「これ、お土産。」と、
いきなりカンガルージャーキーを片手に現れたのが
大学のサークルで一緒だった樋口くんです。
男子校出身の彼は、その歯に衣着せぬ発言で、
サークルの男の子の中でも異彩を放っていました。
屁理屈をこね続けて煙たがられることもあれば、
ハッとさせられるような時もあって、
とにかく面白い人だなと思っていました。
「男の子」に聞きに行くと言っても
私の周りにこんな話に付き合ってくれそうな人は
多くはありません。
ちょっと異質かもしれないけど
面白い話が聞けるかもしれないと期待を胸に、
私は樋口くんに会いに行きました。

- 樋口
- これは、どういう記事になるの?
- ——
- 「女の子」について考える記事かな。
- 樋口
-
へえ。
まあ、あなたは世間で浮いてますからね。
- ——
- え?何が?
- 樋口
- いえいえ。これ以上言及はしません(笑)。
- ——
-
えー(笑)。
でもまあ、今回聞きたいことは浮いてるってことに
通じるのかな。
- 樋口
- へえ。
- ——
-
もう、いきなり本題に入っちゃうけど、なんか、
私って自分で「女の子」じゃないなって思うことがあるの。
- 樋口
- うん。
- ——
-
だからそれはなんなんだろうなっていうのを
客観的に分析したくなったの。
- 樋口
-
自分がなぜ女の子じゃないと思うのかっていう、
主観的なことを客観的に?
- ——
- そう。
- 樋口
- 知らねーよって感じ(笑)。
- ——
-
(笑)
そういう難しそうな内容だから、
喋るのがうまそうで、客観的に分析してくれそうで、
記事に期待しないような人を探して、
樋口くんにしようって。
なので、よろしくお願いします(笑)。
- 樋口
- 頑張ります(笑)。
- ——
-
私が樋口くんで印象的だったのは、飲み会の時に
「俺は女の子が苦手なんだよ!」って言いながら
お酒を飲んでた姿なんだよね。
で、先輩が「トミカは女じゃないだろ」って言って。
そしたら「いや、生物学的に女だから苦手!」って(笑)。
- 樋口
- (笑)
- ——
-
うちのサークルの一部の男性には、
女っていうものに先入観があるのを感じてて。
女の子面倒くさいとか女の子嫌いとか思ってそうだから、
そもそも女の子をなんだと思ってるんだろうって。
- 樋口
-
同じだな。
戸籍上生物学的に女と分類されているっていうだけ。
- ——
- それじゃ面倒くさいってならなくない?
- 樋口
-
なんで女が面倒くさいかってことか。
うーん、確率の問題だな。
女だから面倒くさいんじゃなくて、
女に分類されている人間に
面倒を感じる確率が高いっていう。
- ——
- どこで面倒くさいって感じたの?
- 樋口
- たぶんね、共学の女の子が嫌いなんだと思うんだよね。

課題一覧:
1 - 本文について、次の問いに答えなさい。
(a) 樋口くんがお土産として手に持って現れたものは何ですか。
(b) 樋口くんはどのような学校の出身ですか。
(c) 樋口くんは、自分が嫌いなのはどのような女の子だと思うと述べていますか。
2 - 資料のうち、「Task: Select the」を含む行から「click(208, 51)」を含む行までをそのまま書き写しなさい。画像は解答に含めないこと。
本文と資料の内容には、互いに何の関連もありません。

提供資料:
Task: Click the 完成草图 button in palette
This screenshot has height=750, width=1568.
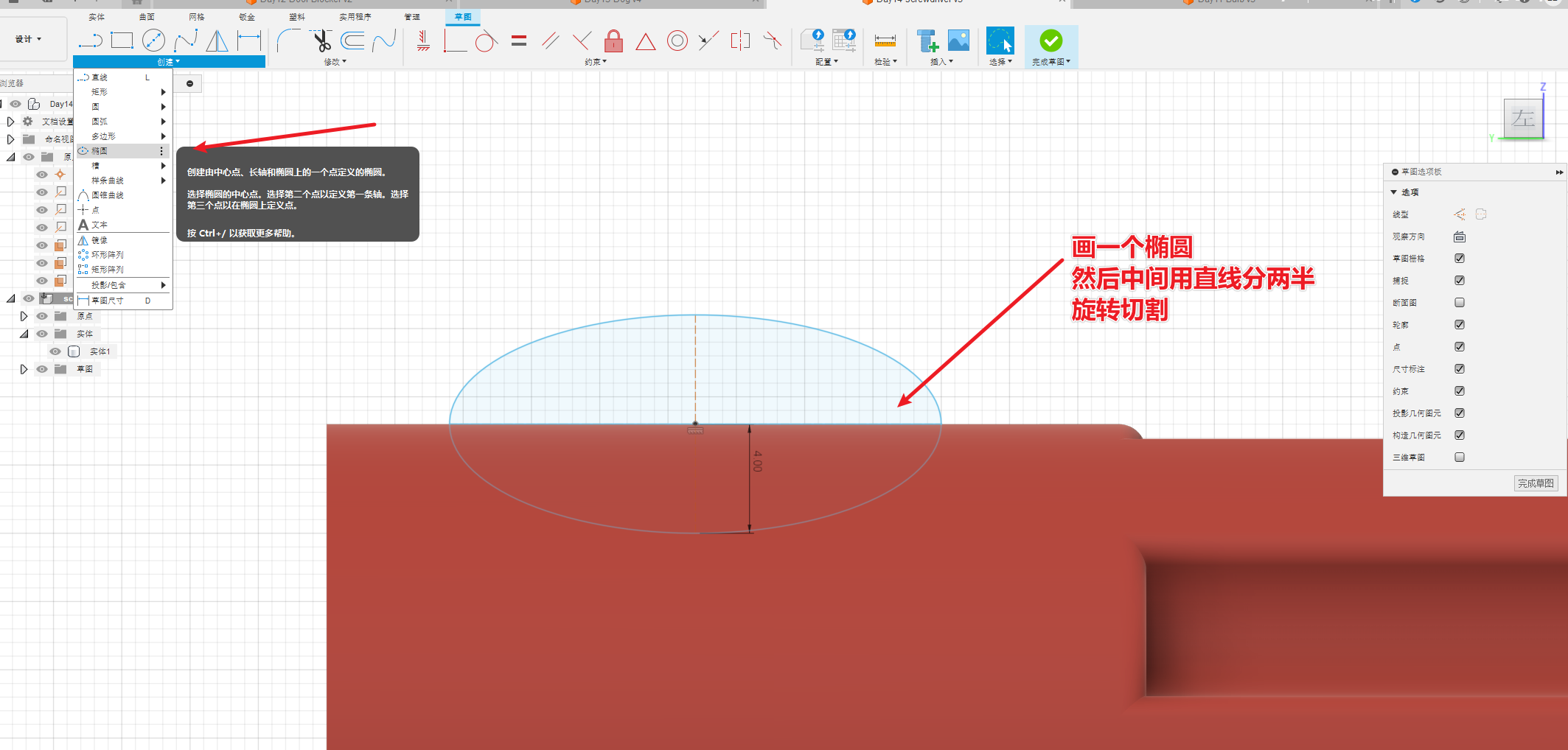Action: 1536,483
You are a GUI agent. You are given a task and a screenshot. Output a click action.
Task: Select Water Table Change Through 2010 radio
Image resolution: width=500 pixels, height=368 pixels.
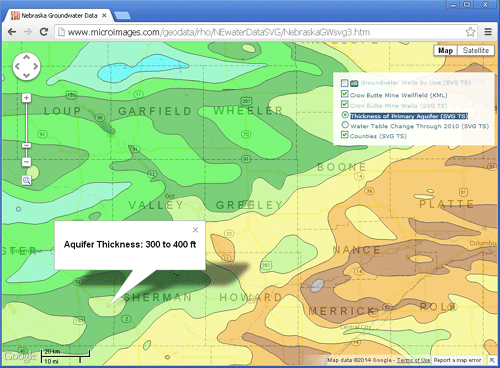345,125
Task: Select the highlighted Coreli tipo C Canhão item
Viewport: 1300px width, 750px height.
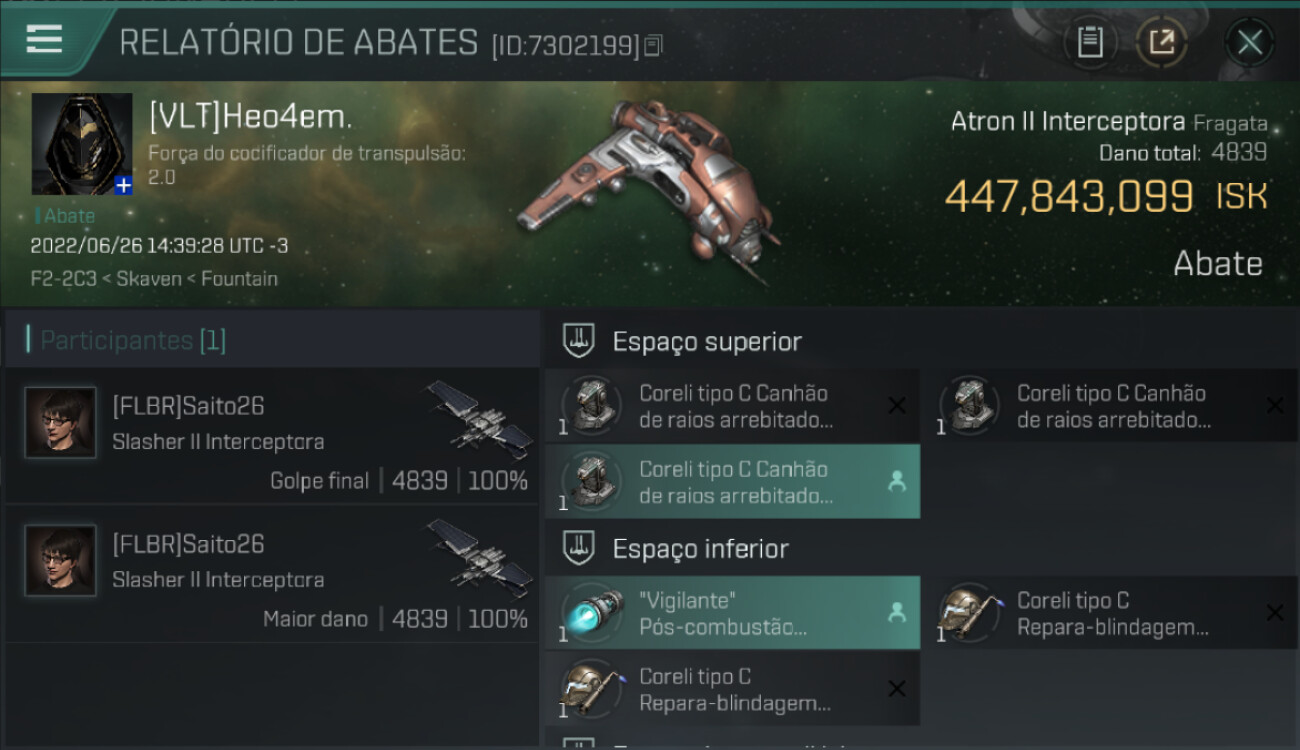Action: point(733,481)
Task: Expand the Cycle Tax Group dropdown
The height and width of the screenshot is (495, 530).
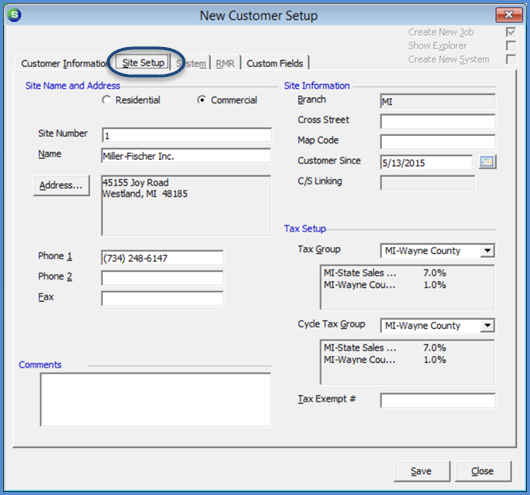Action: [487, 325]
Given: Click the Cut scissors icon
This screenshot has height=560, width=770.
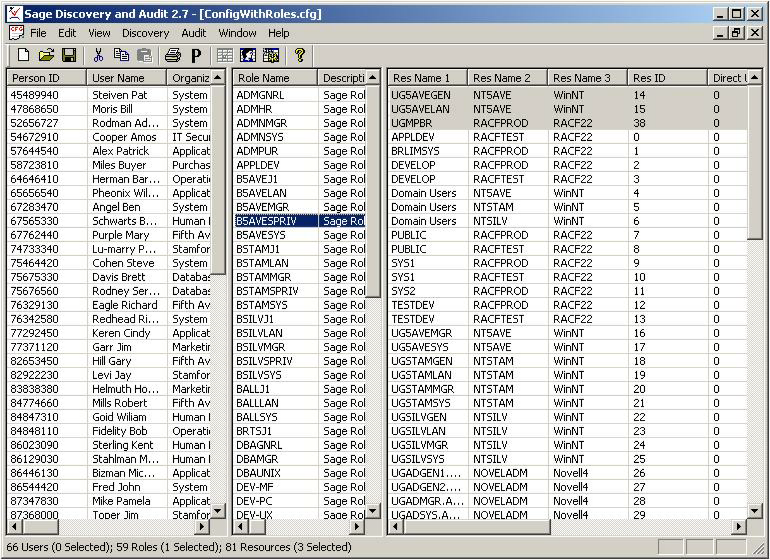Looking at the screenshot, I should [98, 55].
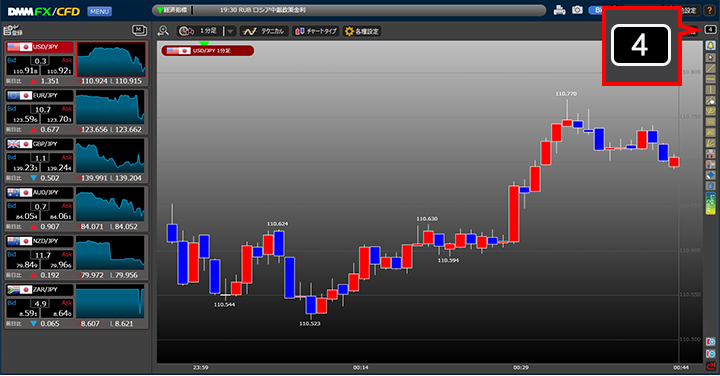Click the USD/JPY 1分足 chart tab
720x376 pixels.
click(208, 51)
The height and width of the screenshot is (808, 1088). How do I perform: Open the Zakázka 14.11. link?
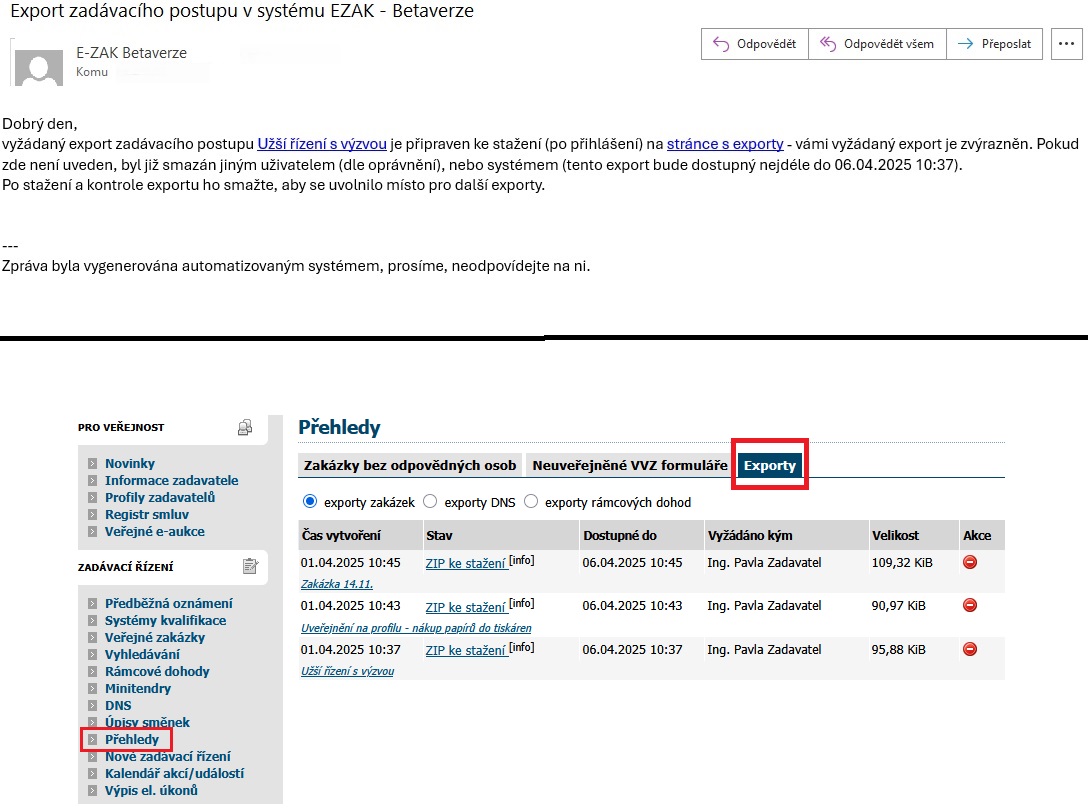click(337, 584)
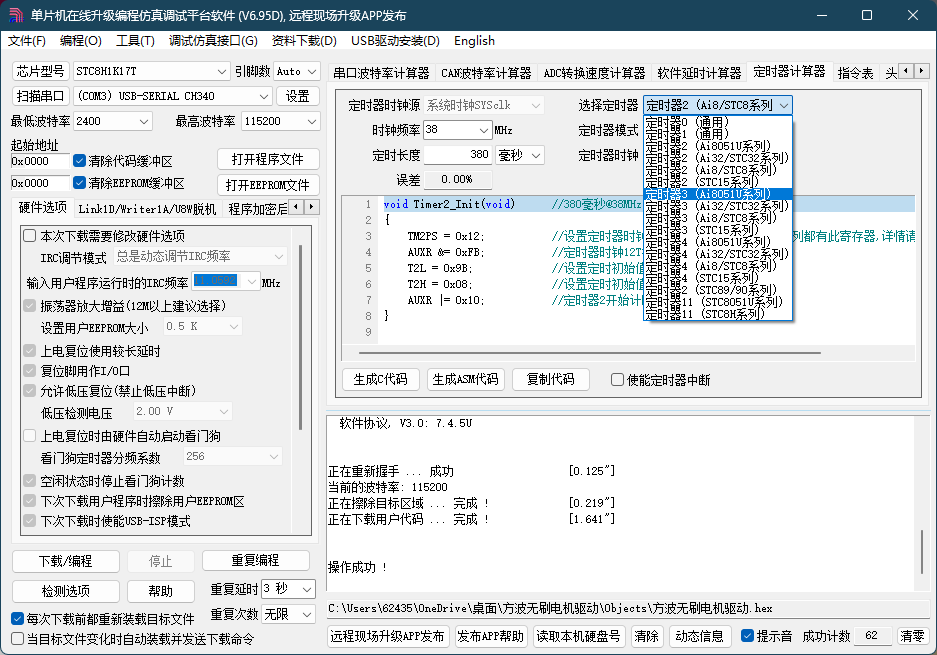Image resolution: width=937 pixels, height=655 pixels.
Task: Check 本次下载需要修改硬件选项 box
Action: point(29,236)
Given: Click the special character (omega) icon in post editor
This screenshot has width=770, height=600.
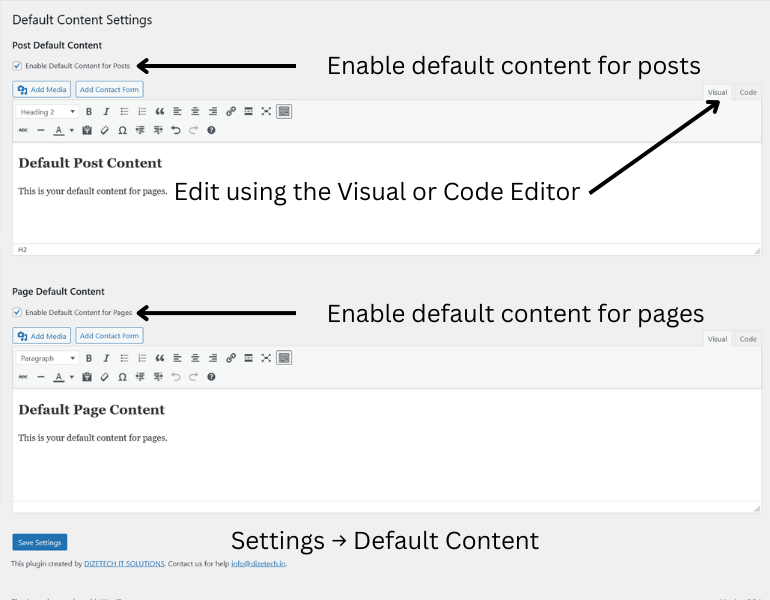Looking at the screenshot, I should [122, 130].
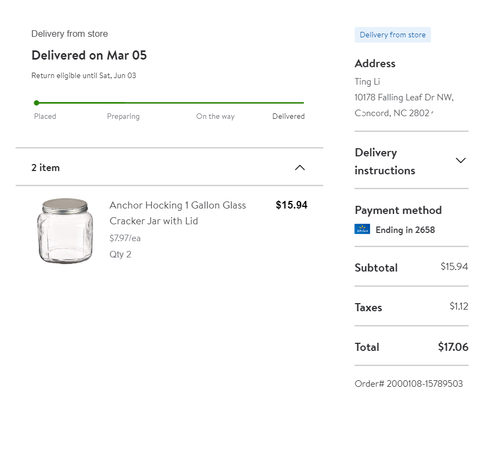This screenshot has width=500, height=460.
Task: Click the item price $15.94
Action: click(x=291, y=205)
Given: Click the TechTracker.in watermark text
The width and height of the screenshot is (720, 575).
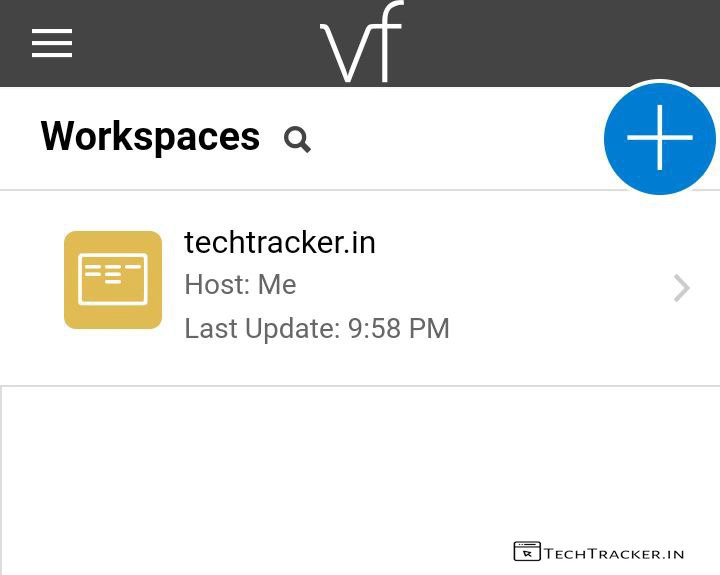Looking at the screenshot, I should 614,553.
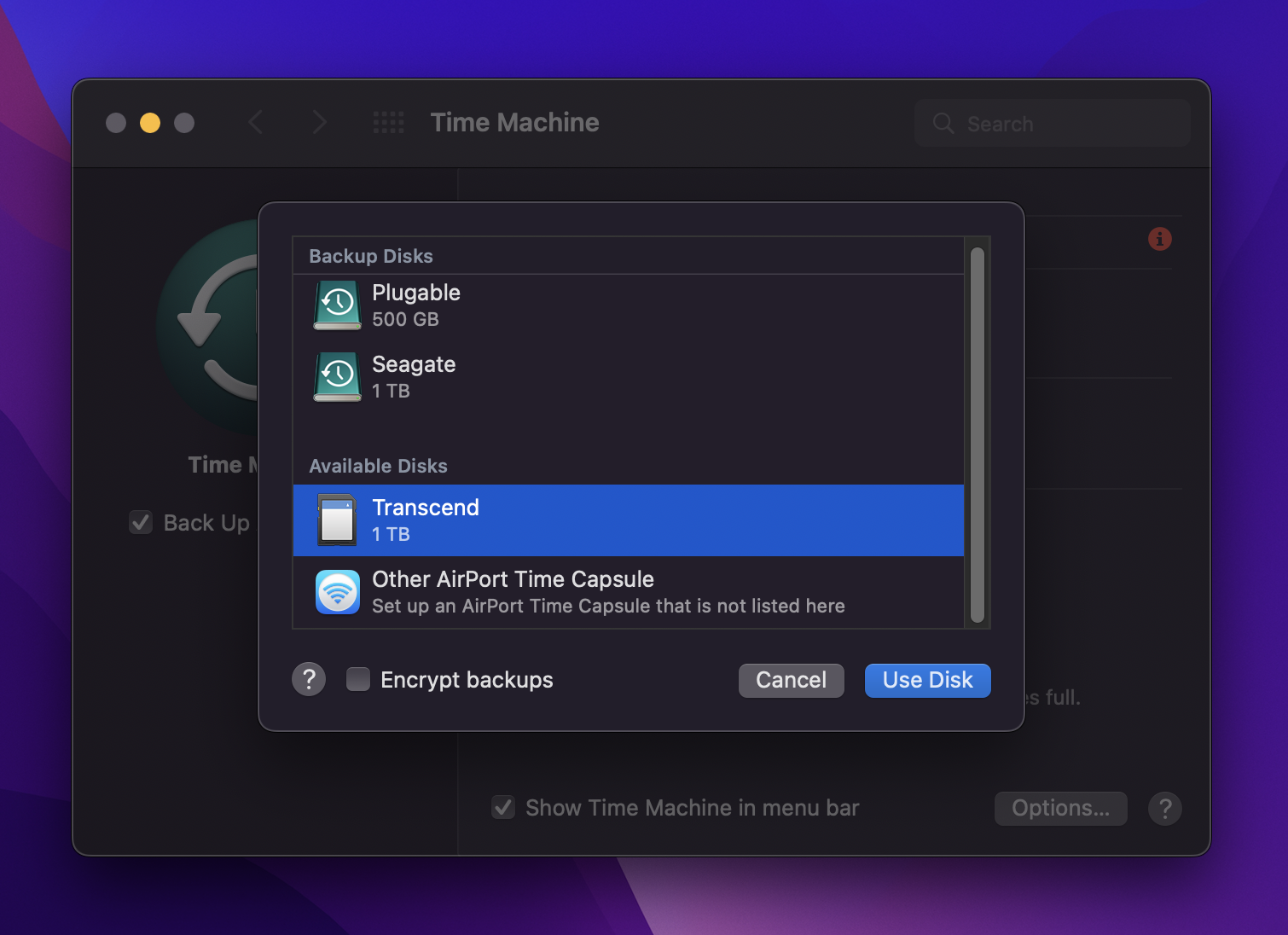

想定解答:
1 -
(a) カンガルージャーキー
(b) 男子校
(c) 共学の女の子

2 -
Task: Select the highlighted Coreli tipo C Canhão item
Viewport: 1300px width, 750px height.
Action: point(733,481)
Task: Expand the Cycle Tax Group dropdown
The height and width of the screenshot is (495, 530).
Action: [487, 325]
Given: Click the Cut scissors icon
This screenshot has height=560, width=770.
Looking at the screenshot, I should [98, 55].
Click the USD/JPY 1分足 chart tab
720x376 pixels.
click(208, 51)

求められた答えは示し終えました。